Managing your mind under pressure – the practice – getting out of the red zone.
So wow! Where did half term go? I hope the change of pace provided some opportunities -albeit limited- for restoration, recreation? It felt good to be liberated in part from the screen and the pressures of supervising online learning. It took us all a while to get the hang of spinning the plates of Zoom codes, lesson resources, indoor PE equipment, etc and being able to manage this increasingly independently… How are you feeling about the hotly anticipated announcements? Can’t you wait for the schools to re-open? Or do you think it’s too soon? For our daughter’s sake, I would love for her to return. I’m so proud of the way she has coped, how she has struggled with the loneliness, the pressures of studying alone, and how she’s become even more resourceful at savouring the small things that sustain her. Like many parents, I have felt her lacks profoundly, and probably taken more upon myself than I should in terms of trying to make this struggle easier for her – by being more available, by taking on the responsibility for her exercise and much needed screen-free experience of the outdoors. By being a shoulder to cry on. By taking a mentoring interest in shaping safe online experiences as much as I am able to…I have only one child – who came to us later in life, and so the urge to perfectionism – is something I really need to watch for.
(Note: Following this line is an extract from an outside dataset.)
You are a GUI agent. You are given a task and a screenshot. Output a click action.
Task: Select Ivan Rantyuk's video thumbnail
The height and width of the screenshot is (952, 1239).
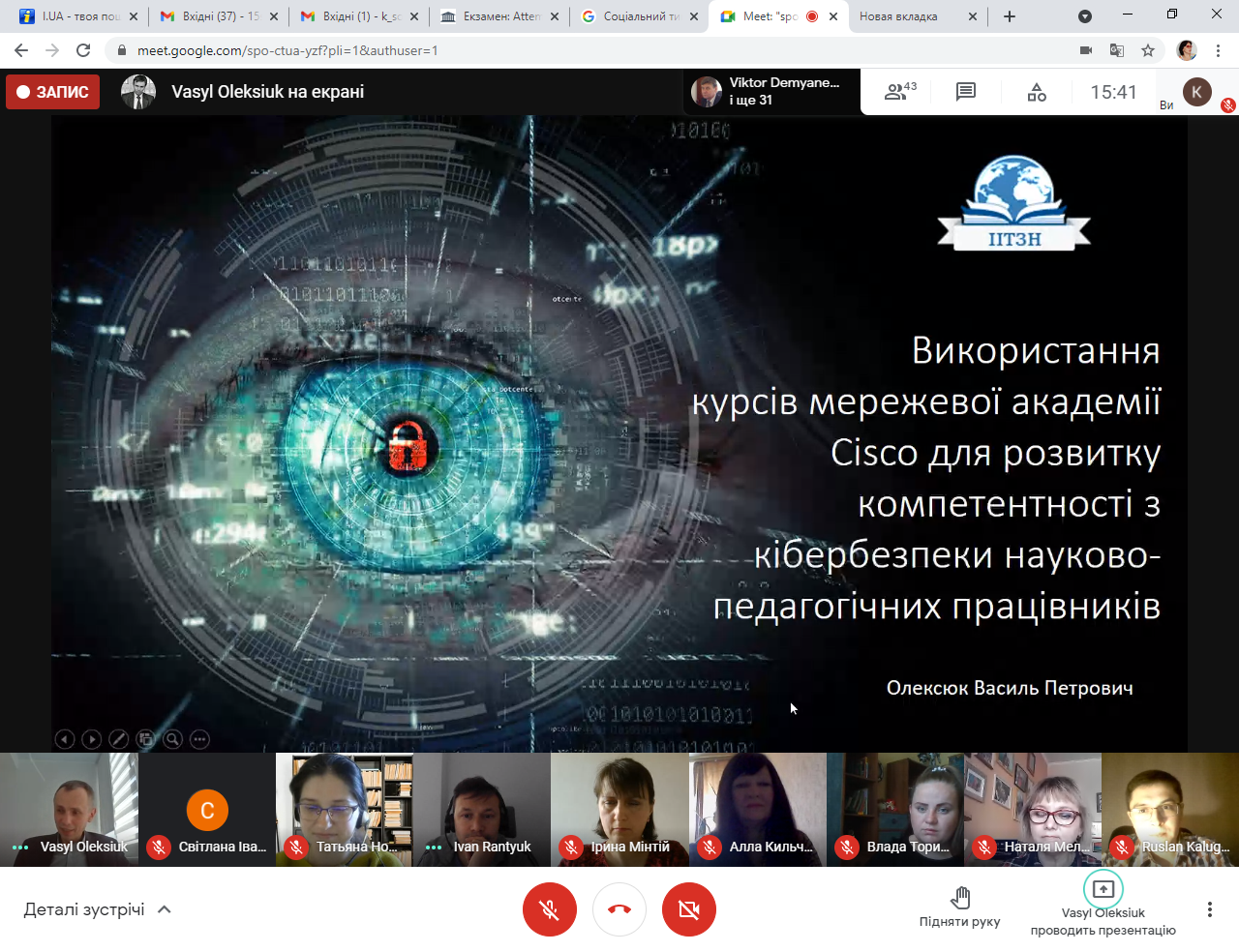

And -of course- as someone who is set up giving wellbeing talks to parents, and coaching parents, there are – dare I say it – more egotistic pressures at play to get it right…when actually I really ought to be aiming to be ‘good enough’. I remember my Child Development lecturer – Graham Music, the author of the Child and Adolescent Psychotherapist’s text book ‘Nurturing Natures’ – referring to Winnicott’s dictum about being a ‘Good Enough Mother / parent’ and saying that psychologists would quantify that as getting it right 70% of the time. Dr Music said, that the 30% when we get it wrong is important. ‘Too Good’ parenting does not teach a child resilience, how to cope with anxiety or frustration, or give them the satisfaction of mastery – one of the 3 core psychological needs humans have.
I think this is an important message to revisit now when pressures on parents can feel overwhelming. One pregnant teacher who had attended a training session I had given about the emotional aspects of teaching and learning, was attending another different session a few years years later. During the break, she came to tell me how literally vital that message had been one time during her maternity leave when she found herself completely overwhelmed by the pressures of caring for her infant.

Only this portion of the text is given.